=== Text extract ===
Well, the old year is gone – good riddance – and the new year is slowly settling over us. I was definitely glad to see the end of 2016 from a global citizen perspective. (Although I have to agree with Kerry that anyone who thinks 2017 is going to be less stressful than 2016, from that global perspective, is in for a rude awakening.) But from a personal perspective, 2016 was decently good to me. Not perfect, but good. I started the year stressed and unhappy where I was (location-wise and job-wise) and I was able to make a major life change midway through the year – moving back to D.C. – that solved those issues for me. I felt very blessed that such a move was an option for my family, and we are very glad to be home. D.C. isn’t a perfect city, but it’s my place, where my people are.
The move was the biggest deal of 2016 for me. It was sort of the fulcrum point, the pivot from which everything swung. Everything leading up to July was getting ready for this major change, and everything after that was adjusting to being home again and soaking it all in, and starting to put in place the systems for making this new life work for our family. Because of that singular purpose and focus, I didn’t actually spend much time or energy on my other resolutions. Yet when I look back on them, I at least made progress on several points.
=== Extracted information ===
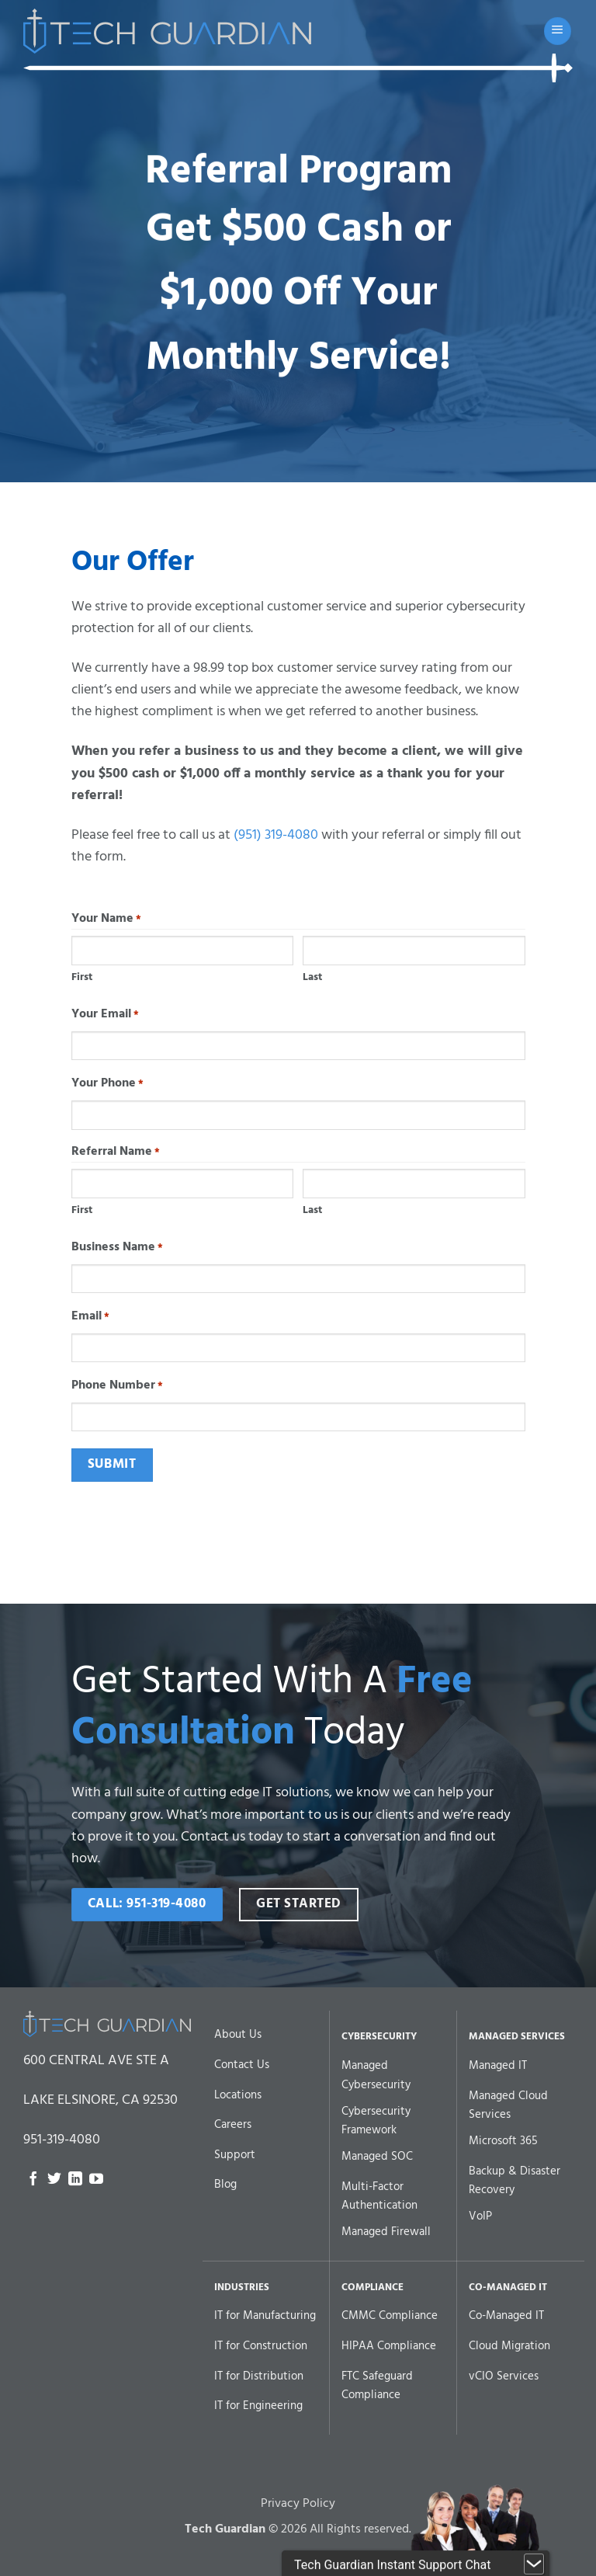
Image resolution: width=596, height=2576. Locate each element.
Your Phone (107, 1083)
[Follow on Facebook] (33, 2180)
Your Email (105, 1014)
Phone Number (117, 1386)
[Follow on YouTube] (96, 2180)
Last (312, 977)
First (81, 977)
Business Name (117, 1247)
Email (90, 1316)
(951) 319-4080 (276, 835)
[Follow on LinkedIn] (75, 2180)
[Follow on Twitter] (54, 2180)
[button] (557, 31)
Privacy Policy (298, 2529)
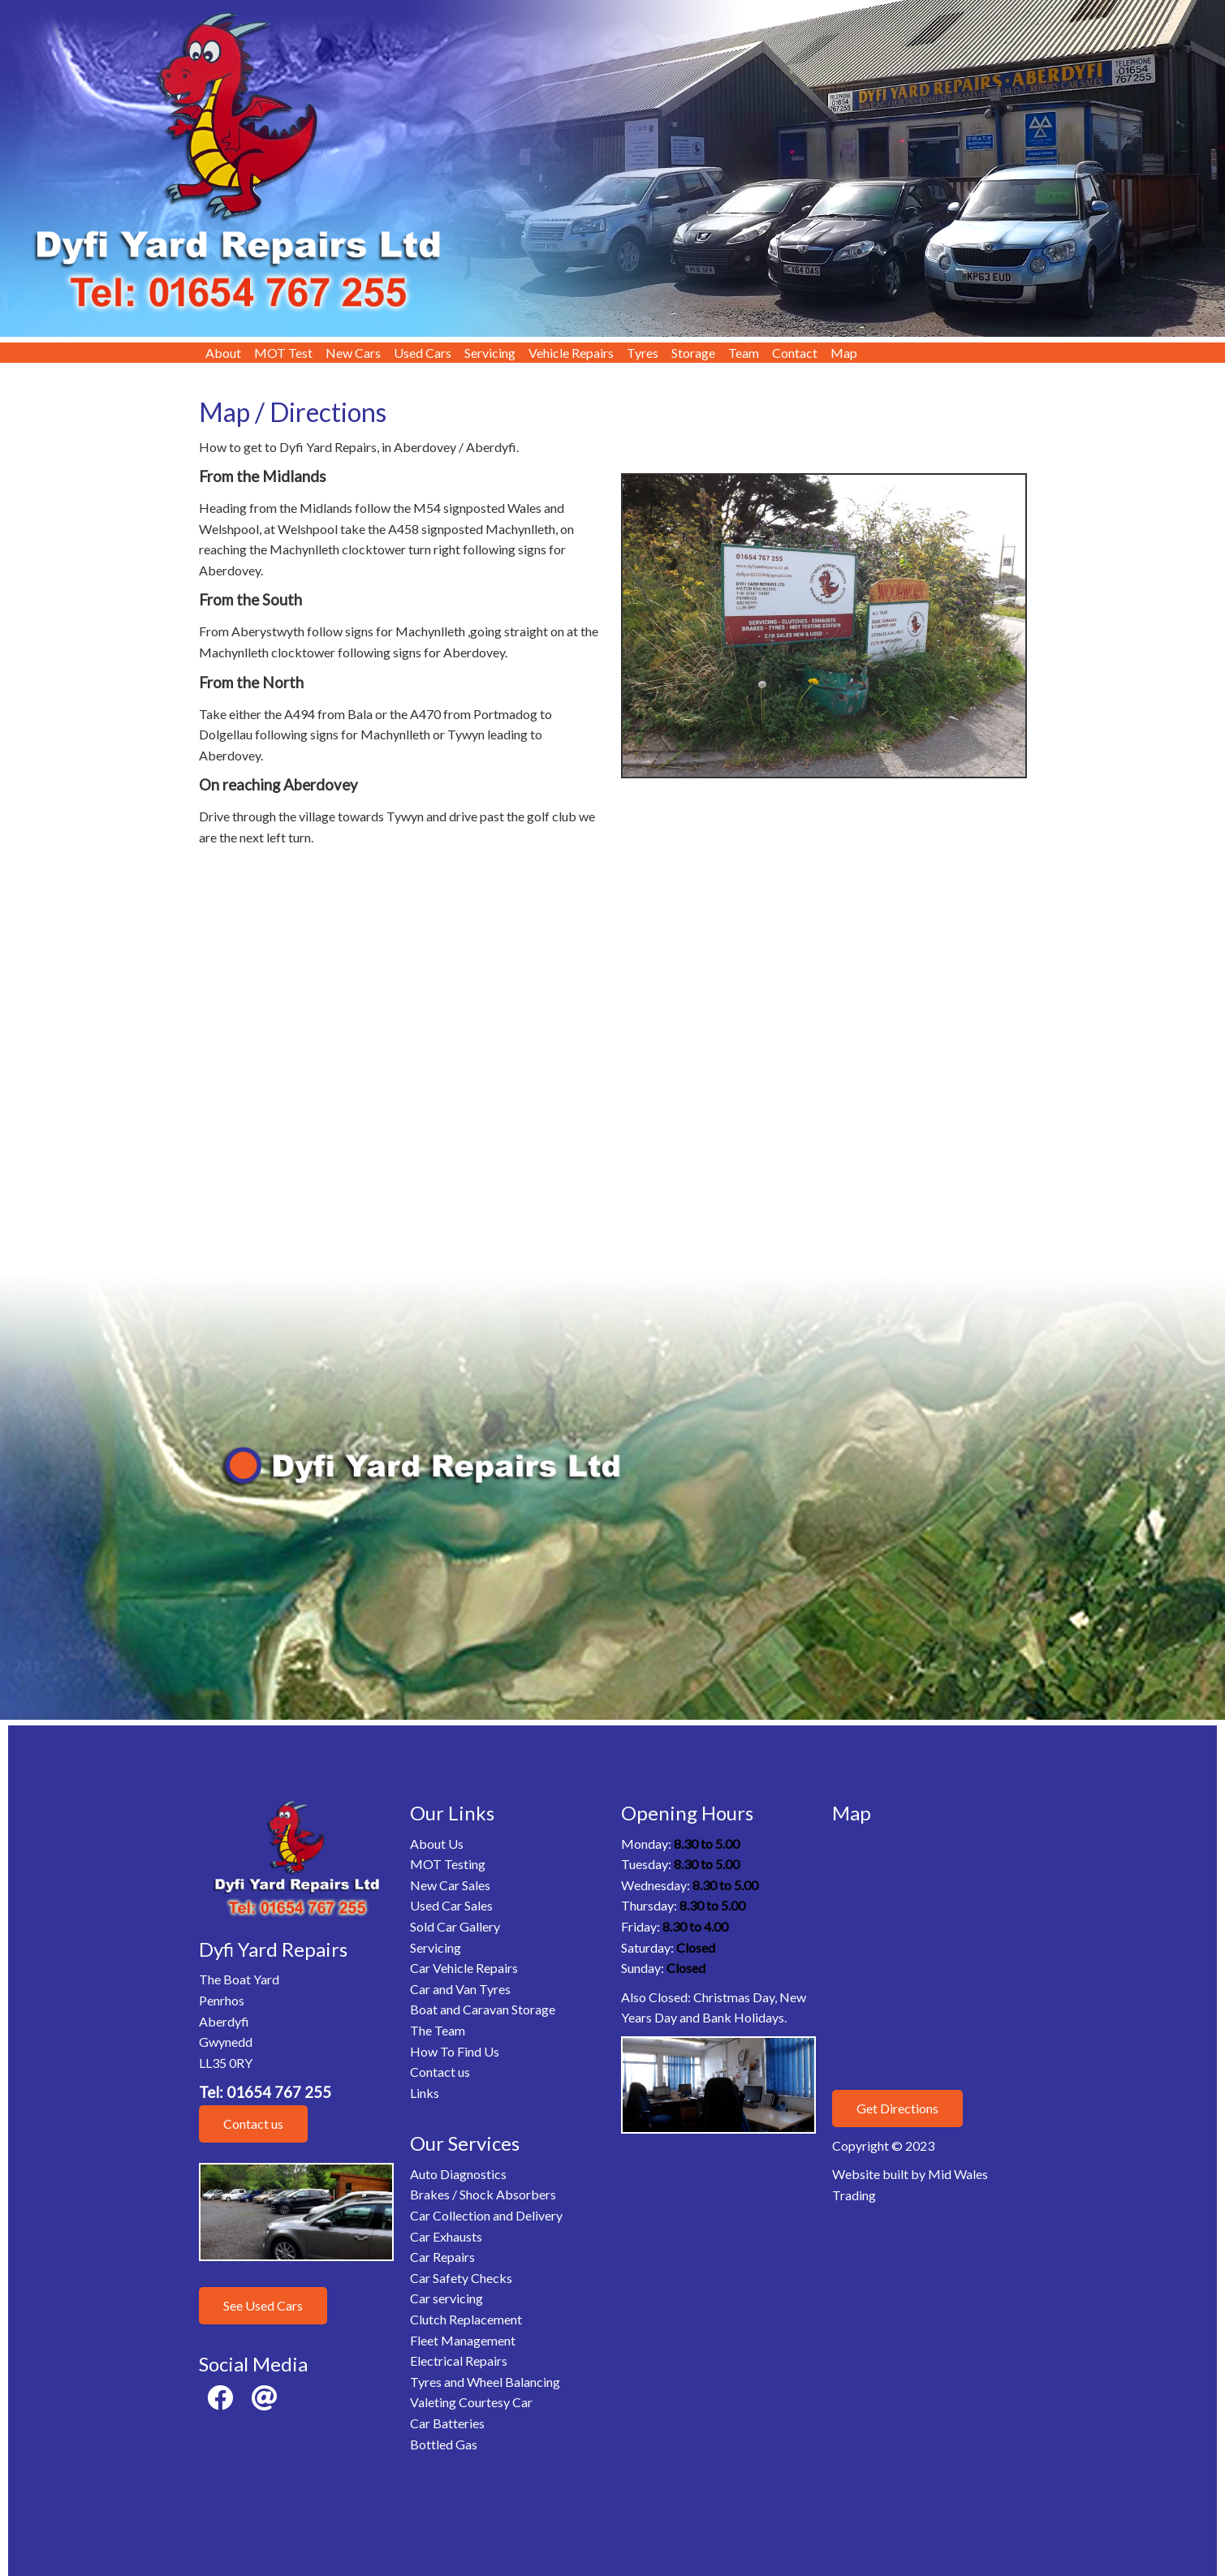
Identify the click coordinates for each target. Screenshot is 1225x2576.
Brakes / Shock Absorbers (483, 2194)
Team (743, 352)
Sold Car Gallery (455, 1926)
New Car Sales (450, 1885)
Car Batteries (447, 2423)
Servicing (489, 352)
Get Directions (897, 2108)
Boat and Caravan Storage (482, 2009)
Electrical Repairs (458, 2360)
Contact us (253, 2123)
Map (843, 352)
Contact (794, 352)
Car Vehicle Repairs (464, 1967)
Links (424, 2092)
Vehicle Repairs (571, 352)
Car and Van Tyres (460, 1989)
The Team (437, 2030)
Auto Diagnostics (458, 2174)
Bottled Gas (443, 2444)
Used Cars (422, 352)
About (223, 352)
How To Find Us (454, 2051)
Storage (693, 352)
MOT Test (283, 352)
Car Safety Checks (461, 2277)
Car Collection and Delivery (486, 2215)
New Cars (353, 352)
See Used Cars (263, 2305)
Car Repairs (442, 2256)
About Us (437, 1843)
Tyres (642, 352)
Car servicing (446, 2298)
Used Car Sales (451, 1905)
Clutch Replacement (466, 2319)
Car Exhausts (446, 2236)
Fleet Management (462, 2340)
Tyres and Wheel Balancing (485, 2381)
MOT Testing (447, 1864)
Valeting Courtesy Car (471, 2402)
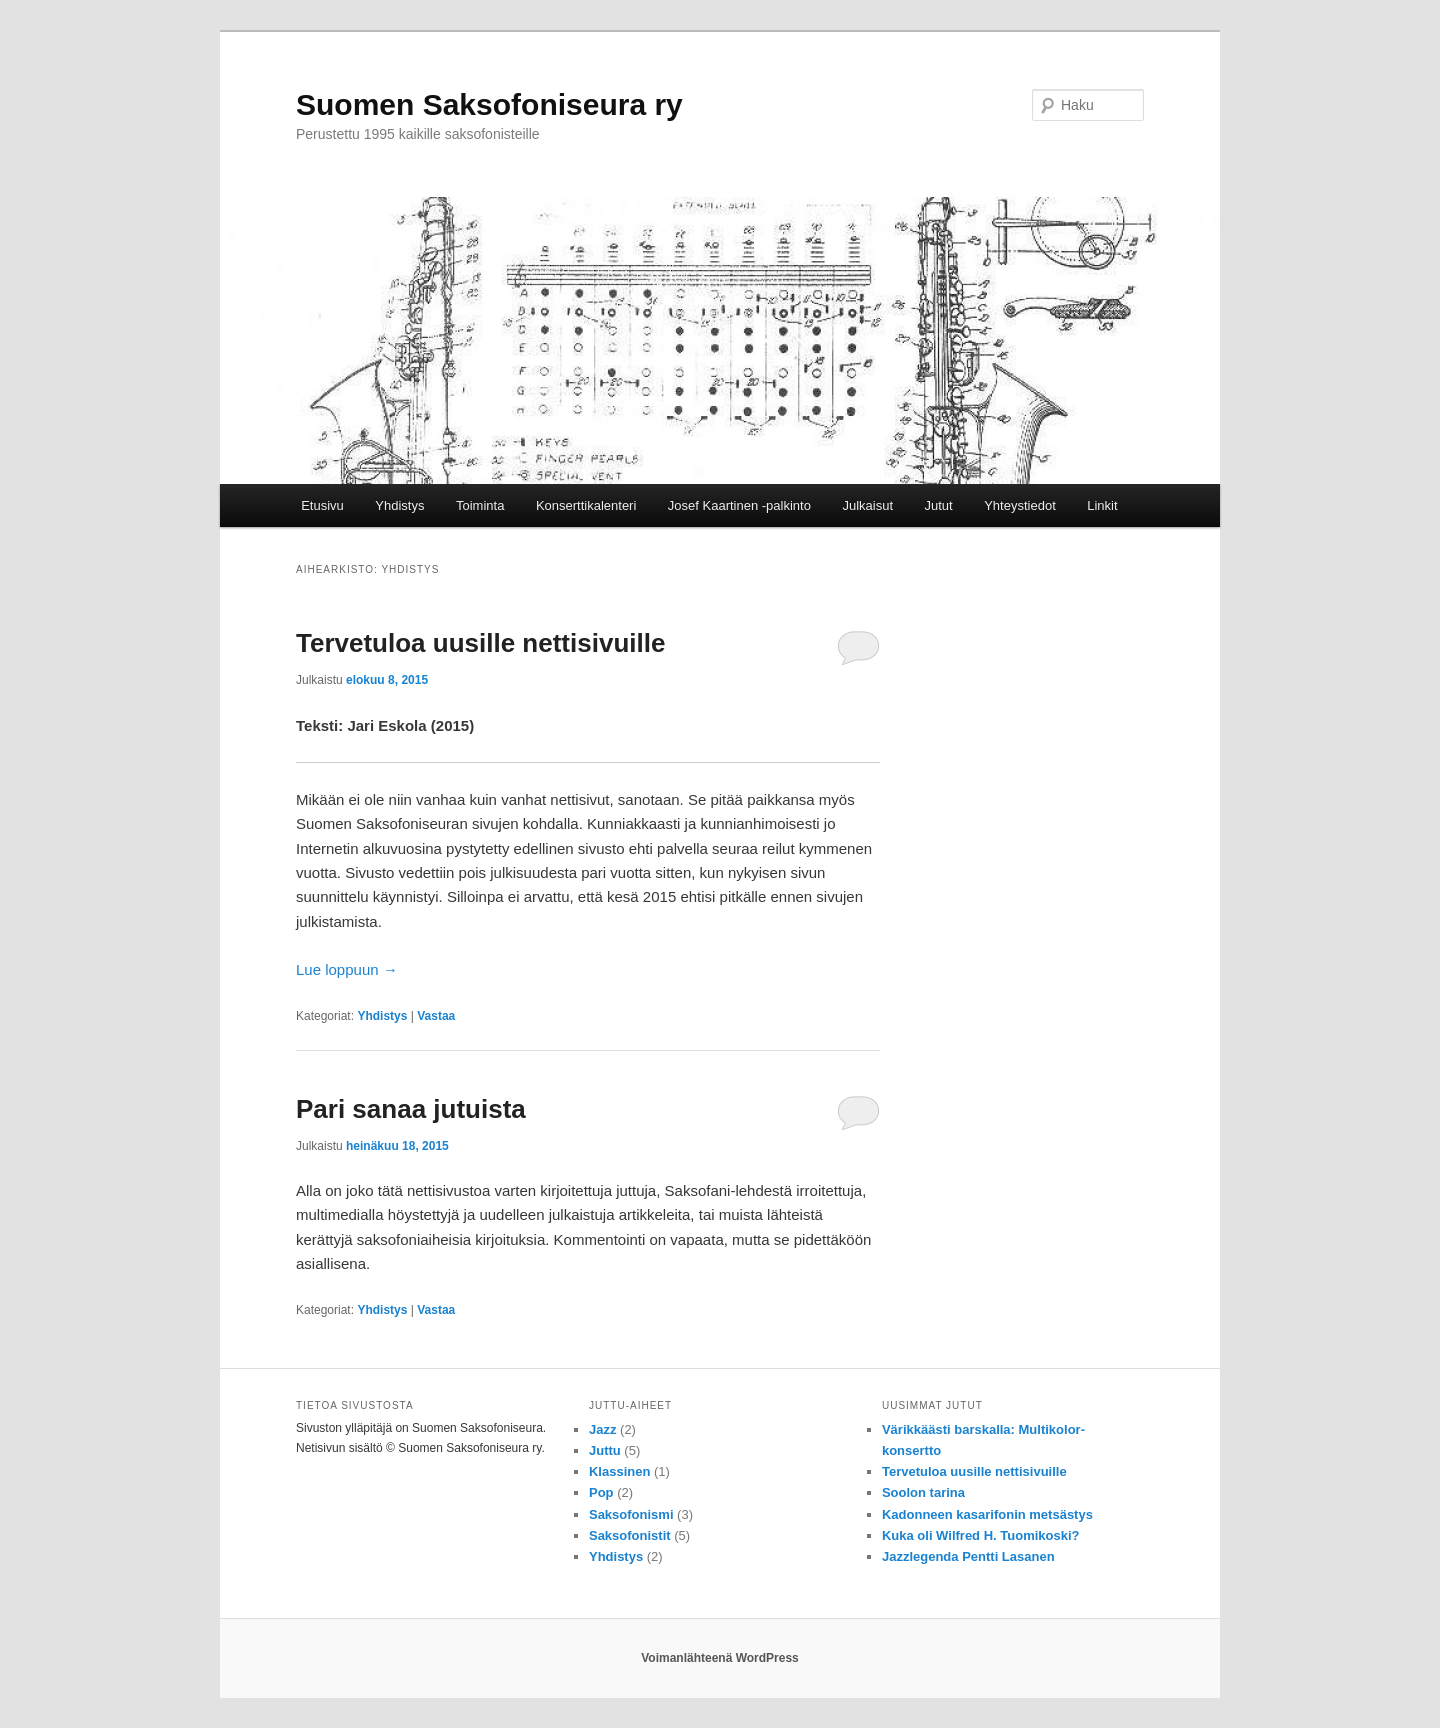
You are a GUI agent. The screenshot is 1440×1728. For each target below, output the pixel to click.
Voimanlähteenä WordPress (720, 1658)
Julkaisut (867, 505)
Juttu (605, 1450)
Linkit (1102, 505)
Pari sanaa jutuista (411, 1109)
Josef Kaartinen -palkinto (739, 505)
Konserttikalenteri (586, 505)
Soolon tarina (923, 1492)
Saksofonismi (631, 1514)
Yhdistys (399, 505)
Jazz (602, 1429)
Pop (601, 1492)
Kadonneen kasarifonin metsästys (987, 1514)
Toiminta (480, 505)
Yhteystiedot (1020, 505)
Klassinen (619, 1471)
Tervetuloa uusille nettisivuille (480, 643)
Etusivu (322, 505)
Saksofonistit (630, 1535)
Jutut (939, 505)
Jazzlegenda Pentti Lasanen (968, 1556)
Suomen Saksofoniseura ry (489, 104)
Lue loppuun (347, 969)
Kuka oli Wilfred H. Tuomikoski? (981, 1535)
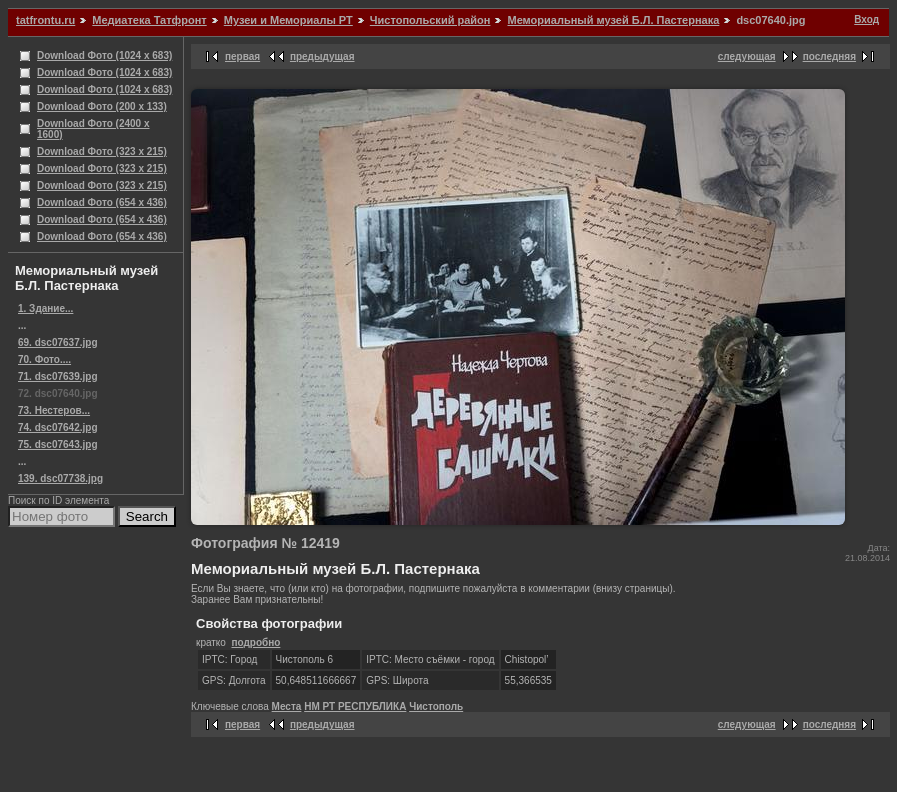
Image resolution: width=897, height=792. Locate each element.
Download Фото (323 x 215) (102, 151)
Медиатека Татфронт (149, 20)
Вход (866, 19)
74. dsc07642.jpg (58, 427)
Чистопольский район (430, 20)
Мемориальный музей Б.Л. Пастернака (613, 20)
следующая (747, 56)
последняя (829, 56)
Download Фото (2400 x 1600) (93, 129)
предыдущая (322, 56)
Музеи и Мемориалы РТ (288, 20)
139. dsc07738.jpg (60, 478)
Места (287, 706)
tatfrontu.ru (45, 20)
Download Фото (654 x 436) (102, 202)
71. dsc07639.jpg (58, 376)
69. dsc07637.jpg (58, 342)
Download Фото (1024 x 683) (104, 55)
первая (242, 56)
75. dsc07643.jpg (58, 444)
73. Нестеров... (54, 410)
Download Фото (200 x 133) (102, 106)
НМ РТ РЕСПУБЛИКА (355, 706)
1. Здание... (45, 308)
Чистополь (436, 706)
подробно (255, 642)
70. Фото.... (44, 359)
===
Task details> Duplicate the span of the blog post about 2016 from "The move was" to "on several points.", with every word and punctuation mark unchanged. The rows are unrelated to the blog post about 2016.

Answer to this exercise>
The move was the biggest deal of 2016 for me. It was sort of the fulcrum point, the pivot from which everything swung. Everything leading up to July was getting ready for this major change, and everything after that was adjusting to being home again and soaking it all in, and starting to put in place the systems for making this new life work for our family. Because of that singular purpose and focus, I didn’t actually spend much time or energy on my other resolutions. Yet when I look back on them, I at least made progress on several points.